Ciszek Hall is located in the Belmont section of the Bronx. Though the neighborhood is advertised as Little Italy North (the bocci crowd regularly commandeers part of the small neighborhood park), there are more than many Albanians, Hispanics and African-Americans as well, with the occasional housing complex for Fordham undergrads who prefer an off-campus alternative. Right down the street from Ciszek is a mosque; a little farther on is beautiful Mount Carmel Church, anchor of many neighborhood activities, especially the San Gennaro and St. Anthony festivals.

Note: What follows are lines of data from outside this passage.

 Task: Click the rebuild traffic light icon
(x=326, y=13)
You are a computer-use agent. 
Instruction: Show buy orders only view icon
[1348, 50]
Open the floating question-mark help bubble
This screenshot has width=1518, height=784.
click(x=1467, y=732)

Walter J. Ciszek, S.J. was born on November 4, 1904 in Shenandoah, PA, where he spent his youth and attended parochial schools. In 1928 he entered the Society of Jesus. Experiencing what he has described as "almost a direct call from God," he volunteered for the Russian mission in response to the appeal made by Pope Pius XII to the Society of Jesus. In June 1937, Fr. Ciszek became the first American ordained in the Russian Byzantine Rite.
"With God in Russia"
On March 19, 1940, Fr. Ciszek entered Russia, but was arrested a year later and sentenced to fifteen years of hard labor. After five years in solitary confinement in Lubianka prison in Moscow, he was sent to the Siberian slave labor camps above the Artic circle. In 1955, upon his release from the prison camps, he was given restricted freedom in the Soviet Union and functioned as a priest while working in factories and as an auto mechanic. During all these years, Fr. Ciszek had no contact at all with the United States where, in 1947, he had been declared "legally dead."
Return to America
Fr. Ciszek resurfaced in 1963 when, along with another American, he was exchanged for a Russian couple being held for espionage in the United States. After returning home, Fr. Ciszek became a member of the John XXIII Center for eastern Studies at Fordham University and worked in the building which now houses Ciszek Hall. Fr. Ciszek wrote two books describing his experiences in Russia: With God in Russia, "the book they wanted me to write," narrating his experiences in the Soviet Union, and He Leadeth Me, "the book I wanted to write," about the spiritual significance of those experiences.
During the last twenty-one years of his life, Fr. Ciszek became an internationally known director of the Spiritual Exercises. The counseling and retreat work that became his full-time occupation were marked by a simplicity in method and humility of heart that attracted all sorts of people to him for advice and spiritual direction. Fr. Ciszek died at John XXIII Center on December 8, 1984. He is buried at the Jesuit Center, formerly the Jesuit novitiate in Wernersville, PA.
Movement for Beatification
The official process of investigation into the life, holiness, and virtues of the Servant of God, Walter Ciszek, S.J., is being undertaken by a tribunal of the Byzantine Catholic Diocese of Passaic, NJ. The cause for his canonization is being promoted by the Fr. Walter Ciszek Prayer League which was established and approved by the Most Reverend Michael Dudick, D.D. in 1985.